_EXERCISE DESCRIPTION_:
Find the lines below that contain the string "This". Copy each one.

SOURCE RECORDS Block Start

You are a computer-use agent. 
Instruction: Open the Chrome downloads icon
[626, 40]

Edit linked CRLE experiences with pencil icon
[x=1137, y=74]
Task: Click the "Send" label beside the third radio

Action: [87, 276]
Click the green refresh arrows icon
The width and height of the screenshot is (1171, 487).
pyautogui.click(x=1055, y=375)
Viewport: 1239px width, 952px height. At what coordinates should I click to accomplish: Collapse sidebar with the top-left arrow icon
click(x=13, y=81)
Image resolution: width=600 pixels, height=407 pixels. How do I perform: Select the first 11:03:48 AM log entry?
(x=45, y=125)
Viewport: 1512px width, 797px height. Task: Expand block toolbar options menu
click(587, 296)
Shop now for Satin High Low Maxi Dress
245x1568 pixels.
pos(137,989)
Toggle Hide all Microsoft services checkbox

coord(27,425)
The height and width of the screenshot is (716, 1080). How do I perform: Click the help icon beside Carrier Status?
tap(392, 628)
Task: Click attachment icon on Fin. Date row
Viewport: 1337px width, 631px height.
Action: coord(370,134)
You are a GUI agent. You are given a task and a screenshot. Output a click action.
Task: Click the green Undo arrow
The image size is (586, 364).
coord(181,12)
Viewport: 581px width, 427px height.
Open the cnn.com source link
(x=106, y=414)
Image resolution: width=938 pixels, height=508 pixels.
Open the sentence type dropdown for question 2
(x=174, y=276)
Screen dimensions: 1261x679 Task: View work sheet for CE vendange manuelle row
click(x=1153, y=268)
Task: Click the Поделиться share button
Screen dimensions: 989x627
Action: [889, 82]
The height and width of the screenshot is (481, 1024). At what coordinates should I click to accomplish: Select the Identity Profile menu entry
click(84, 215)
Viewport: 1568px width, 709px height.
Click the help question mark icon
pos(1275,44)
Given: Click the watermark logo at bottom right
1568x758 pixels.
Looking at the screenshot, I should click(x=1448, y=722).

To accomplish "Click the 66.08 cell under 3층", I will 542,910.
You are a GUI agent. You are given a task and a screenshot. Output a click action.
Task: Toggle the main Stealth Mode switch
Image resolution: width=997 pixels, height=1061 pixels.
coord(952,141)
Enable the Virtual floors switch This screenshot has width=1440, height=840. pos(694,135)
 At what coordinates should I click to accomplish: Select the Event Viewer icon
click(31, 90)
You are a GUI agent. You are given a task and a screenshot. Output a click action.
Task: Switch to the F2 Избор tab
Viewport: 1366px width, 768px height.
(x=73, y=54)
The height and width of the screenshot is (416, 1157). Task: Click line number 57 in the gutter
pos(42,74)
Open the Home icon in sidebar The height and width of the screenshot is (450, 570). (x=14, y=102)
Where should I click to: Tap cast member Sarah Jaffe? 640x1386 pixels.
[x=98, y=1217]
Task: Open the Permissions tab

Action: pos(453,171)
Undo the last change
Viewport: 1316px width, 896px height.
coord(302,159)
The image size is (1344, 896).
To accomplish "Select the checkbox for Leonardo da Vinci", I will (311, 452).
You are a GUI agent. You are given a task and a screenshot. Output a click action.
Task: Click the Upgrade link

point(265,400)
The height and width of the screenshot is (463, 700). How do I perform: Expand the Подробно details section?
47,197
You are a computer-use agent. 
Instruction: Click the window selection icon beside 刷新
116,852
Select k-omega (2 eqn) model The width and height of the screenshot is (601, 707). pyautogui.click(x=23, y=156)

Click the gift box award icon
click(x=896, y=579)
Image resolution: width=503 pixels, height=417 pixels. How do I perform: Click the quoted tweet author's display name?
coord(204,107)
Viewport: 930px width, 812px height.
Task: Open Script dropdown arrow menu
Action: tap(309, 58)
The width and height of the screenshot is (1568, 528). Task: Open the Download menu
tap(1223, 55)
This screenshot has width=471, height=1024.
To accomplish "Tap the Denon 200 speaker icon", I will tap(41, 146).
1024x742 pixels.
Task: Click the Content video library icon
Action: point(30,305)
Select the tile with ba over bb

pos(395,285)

SOURCE RECORDS Block End

_RESULT BELOW_:
Enable the Virtual floors switch This screenshot has width=1440, height=840. pos(694,135)
This screenshot has width=471, height=1024.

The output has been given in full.